The next day the Commandant took me with him for his usual ride up into the positions. The hills were very rough and steep, but our plucky horses managed it all right. We stopped at one Albanian village on the way which was invested by some of our troops. These Albanian villages were a perfect picture of squalor and filth. I don’t know what the people subsist on, but they seem to live like animals. I had always pictured the Albanian peasants as a very fine picturesque race of men wearing spotless native costume, and slung about with fascinating looking daggers and curious weapons of all kinds, but the great majority of those I saw, more especially in the small towns, were a very degenerate looking race indeed.

We had intended going up to some positions which the Fourteenth Regiment were holding, and where a battle was then in progress, but before we got up there we got word that they had had to retreat, and saw them coming back down the mountain side; so we had to stop where the field telephone was rigged up, and the Commandant was very busy for a long time giving orders, etc. He was away for some time, and I lay down and went to sleep on the grass. With their usual charming manners a couple of soldiers came up, telling me they had a fire over there, and one of them fetched his blanket and spread it by the fire for me to lie on, while the other one rolled up his overcoat for a pillow. The Serbian peasant’s manners are not an acquired thing, depending upon whether they have been well or badly brought up, but seem to be natural and part of themselves, and as such are always to be depended upon. People who do not know anything about them have sometimes asked me if I was not afraid to go about among what they imagine to be a race of wild savages, but quite the opposite is the case. I cannot imagine anything more unlikely than to be insulted by a Serbian soldier. I should feel safer walking through any town or village in Serbia at any hour of the night than I should in most English or Continental towns.

Coming back in the dark, Diana fell on to her head in a ditch, and I rolled off out of the way, as I did not want her to lie down on top of me, but I got unmercifully chipped for “falling off.” I was tired, and had besides a splitting headache; so I went and lay down in my tent when we got in. My orderly came and tucked me up, made me some tea, and told the men near not to make a noise, and altogether made up for any shortcomings he might have by being exceedingly sympathetic. I had not intended going in to supper, but he was so persuasive about it, telling me there was, as he expressed it, such a “fine supper,” and was so anxious for me to have some, that I finally went in. About 9.30 p.m. we packed up again and rode for a couple of hours to another little house, where we found some officers, who turned out of their beds—which they invited us to sit on while they entertained us with tea—after which the Commandant, Captain, Adjutant and myself turned in thankfully, not for very long, as we had to start at 3 a.m. the next morning.

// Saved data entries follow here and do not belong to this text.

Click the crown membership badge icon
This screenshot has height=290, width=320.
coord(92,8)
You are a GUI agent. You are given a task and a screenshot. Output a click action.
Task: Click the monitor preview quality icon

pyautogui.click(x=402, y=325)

We rode till daylight, and then camped on a hill near the ambulance. There was no house here, so the staff borrowed one of the ambulance tents, and I pitched my little one alongside of it. The Second Regiment were camped on the same hillside, and the next morning the Commander of the First Battalion, Captain Stoyadinovitch, came in to see the Colonel before going with his battalion to take up the positions. I asked if I might go with him, and he said I might; so I rode off with him at the head of the battalion, little thinking how long it would be before I saw the Commandant and his staff again, and that was how I came afterwards to be attached properly to a company, and became an ordinary soldier.

CHAPTER VI

FIGHTING ON MOUNT CHUKUS

We rode all that morning, and as the Commander of the battalion, Captain Stoyadinovitch, did not speak anything but Serbian, nor did any other of the officers or men, it looked as if I should soon pick it up. The staff had also shifted their quarters at the same time, and while we were riding up a very steep hill where Captain S—— had to go for orders Diana’s saddle slipped round, and by the time some of the soldiers had fixed it again for me I found he had got his orders and disappeared. I asked some of the soldiers which way he had gone, and they pointed across some fields; so I went after him as fast as Diana could gallop. I met three officers that I knew, also running in the same direction, and all the men seemed to be going the same way too. The officers hesitated about letting me come, and said, “Certainly not on Diana,” who was white and would make an easy mark for the enemy; so I jumped off and threw my reins to a soldier.

“Well, can you run fast?” they said.

“What, away from the Bulgars!” I exclaimed in surprise.

“No, towards them.”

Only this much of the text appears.